The data »
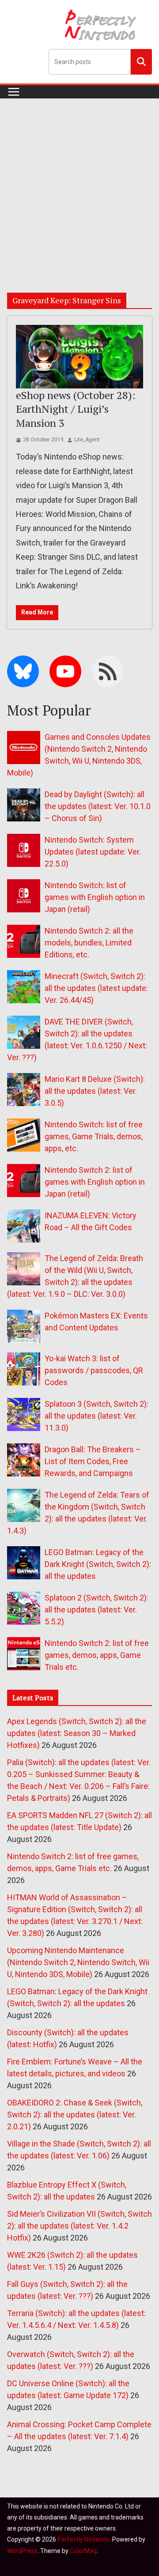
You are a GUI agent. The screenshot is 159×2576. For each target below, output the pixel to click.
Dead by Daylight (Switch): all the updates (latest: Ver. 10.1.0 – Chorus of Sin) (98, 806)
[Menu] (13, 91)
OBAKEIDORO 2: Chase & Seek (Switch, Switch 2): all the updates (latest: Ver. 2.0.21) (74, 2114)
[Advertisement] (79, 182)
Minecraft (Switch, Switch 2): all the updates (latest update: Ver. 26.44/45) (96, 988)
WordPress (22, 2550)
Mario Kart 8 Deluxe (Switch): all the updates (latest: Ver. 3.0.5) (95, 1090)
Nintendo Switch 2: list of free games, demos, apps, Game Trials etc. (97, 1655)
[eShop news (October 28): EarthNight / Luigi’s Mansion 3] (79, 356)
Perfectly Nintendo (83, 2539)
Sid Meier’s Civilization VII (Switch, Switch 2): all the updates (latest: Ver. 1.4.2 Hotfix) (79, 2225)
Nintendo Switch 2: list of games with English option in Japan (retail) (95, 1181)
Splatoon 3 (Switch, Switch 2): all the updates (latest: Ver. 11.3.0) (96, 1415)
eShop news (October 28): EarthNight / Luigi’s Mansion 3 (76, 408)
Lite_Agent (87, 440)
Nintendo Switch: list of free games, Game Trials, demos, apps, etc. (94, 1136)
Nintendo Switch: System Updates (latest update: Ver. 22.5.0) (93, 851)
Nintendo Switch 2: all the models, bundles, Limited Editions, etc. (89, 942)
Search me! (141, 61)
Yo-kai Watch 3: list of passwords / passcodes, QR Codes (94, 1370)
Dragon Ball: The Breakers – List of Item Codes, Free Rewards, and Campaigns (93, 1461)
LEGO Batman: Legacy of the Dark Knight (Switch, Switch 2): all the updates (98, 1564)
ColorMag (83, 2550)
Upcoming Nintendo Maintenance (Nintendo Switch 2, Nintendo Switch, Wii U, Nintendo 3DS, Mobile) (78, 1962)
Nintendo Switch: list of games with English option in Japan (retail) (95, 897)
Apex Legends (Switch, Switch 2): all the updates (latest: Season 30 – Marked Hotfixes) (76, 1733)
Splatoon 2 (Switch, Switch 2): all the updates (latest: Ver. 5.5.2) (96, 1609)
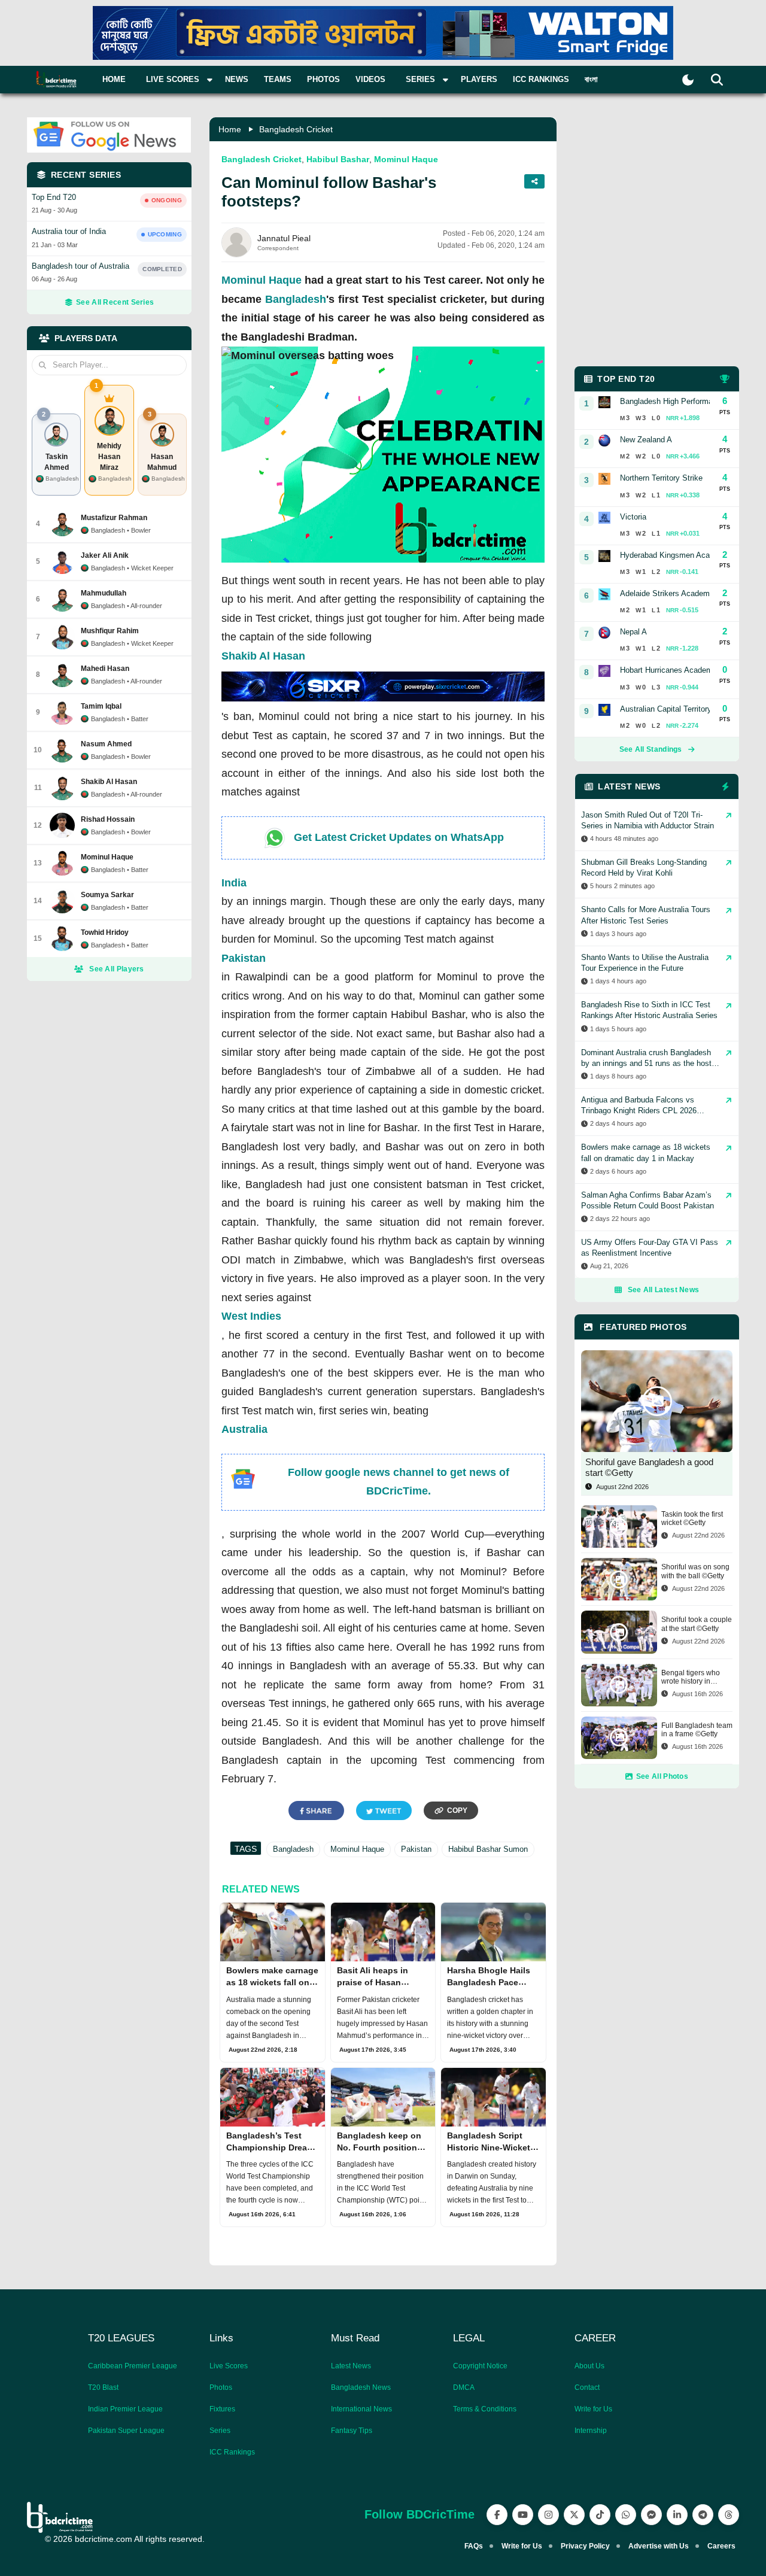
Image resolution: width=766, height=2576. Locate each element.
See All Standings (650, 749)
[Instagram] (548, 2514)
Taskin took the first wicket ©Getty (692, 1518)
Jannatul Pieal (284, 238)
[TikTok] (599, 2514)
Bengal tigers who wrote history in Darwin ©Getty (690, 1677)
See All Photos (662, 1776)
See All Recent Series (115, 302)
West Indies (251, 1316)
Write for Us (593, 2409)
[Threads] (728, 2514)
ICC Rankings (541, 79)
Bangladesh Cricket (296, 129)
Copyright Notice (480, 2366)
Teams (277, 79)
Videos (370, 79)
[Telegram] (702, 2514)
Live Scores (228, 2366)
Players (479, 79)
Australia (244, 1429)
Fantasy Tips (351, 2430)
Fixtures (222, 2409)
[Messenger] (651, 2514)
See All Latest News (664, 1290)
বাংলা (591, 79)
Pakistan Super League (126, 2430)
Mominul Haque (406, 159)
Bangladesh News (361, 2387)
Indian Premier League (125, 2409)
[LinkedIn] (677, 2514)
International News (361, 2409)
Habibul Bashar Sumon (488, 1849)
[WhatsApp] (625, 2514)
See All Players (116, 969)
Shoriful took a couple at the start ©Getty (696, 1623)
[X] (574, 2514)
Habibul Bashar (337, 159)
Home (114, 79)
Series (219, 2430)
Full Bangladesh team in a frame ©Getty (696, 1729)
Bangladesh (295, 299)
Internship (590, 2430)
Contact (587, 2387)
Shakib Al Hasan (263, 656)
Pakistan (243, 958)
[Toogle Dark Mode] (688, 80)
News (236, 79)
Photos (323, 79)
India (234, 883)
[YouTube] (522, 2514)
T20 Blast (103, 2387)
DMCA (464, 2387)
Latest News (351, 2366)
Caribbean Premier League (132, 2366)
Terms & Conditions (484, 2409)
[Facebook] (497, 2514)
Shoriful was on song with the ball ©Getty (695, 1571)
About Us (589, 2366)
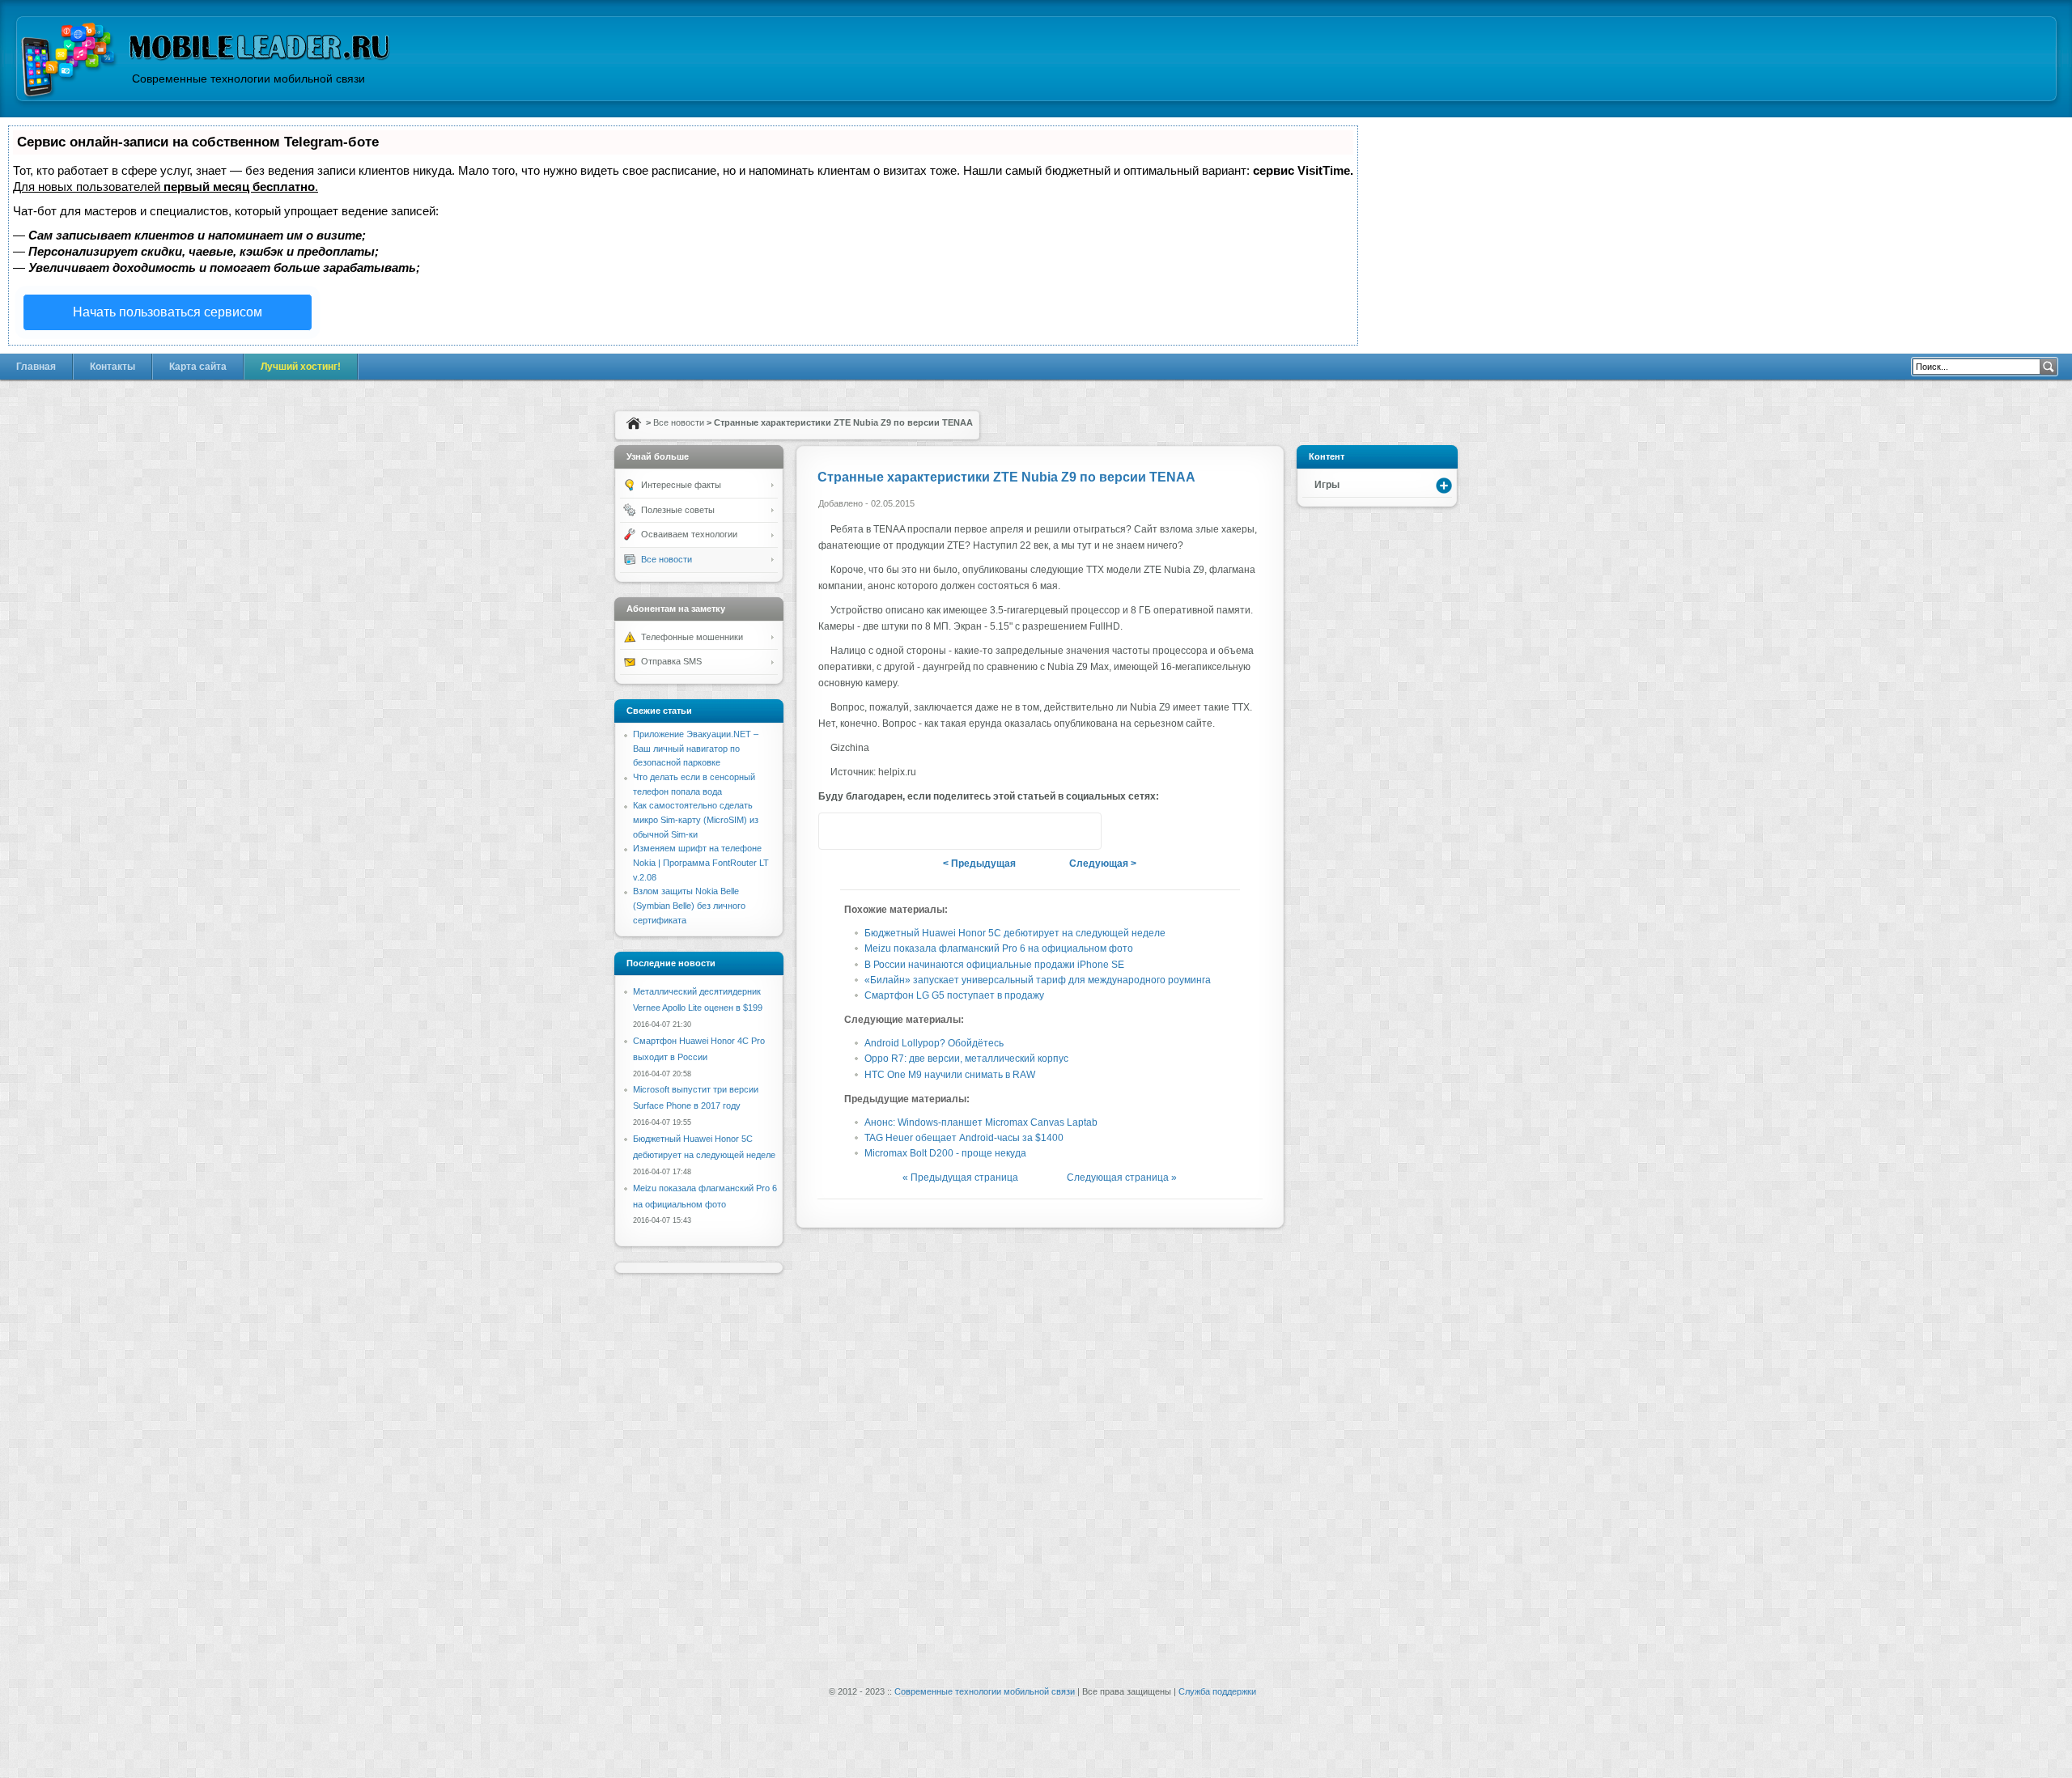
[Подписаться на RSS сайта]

Your task » Stop after the line containing "WordPress (22, 2550)": copy the records exactly from the first line up to there, leaving pictures out.

Answer section »
You are a GUI agent. The screenshot is 159×2576. For each target below, output the pixel to click.
Dead by Daylight (Switch): all the updates (latest: Ver. 10.1.0 – Chorus of Sin) (98, 806)
[Menu] (13, 91)
OBAKEIDORO 2: Chase & Seek (Switch, Switch 2): all the updates (latest: Ver. 2.0.21) (74, 2114)
[Advertisement] (79, 182)
Minecraft (Switch, Switch 2): all the updates (latest update: Ver. 26.44/45) (96, 988)
WordPress (22, 2550)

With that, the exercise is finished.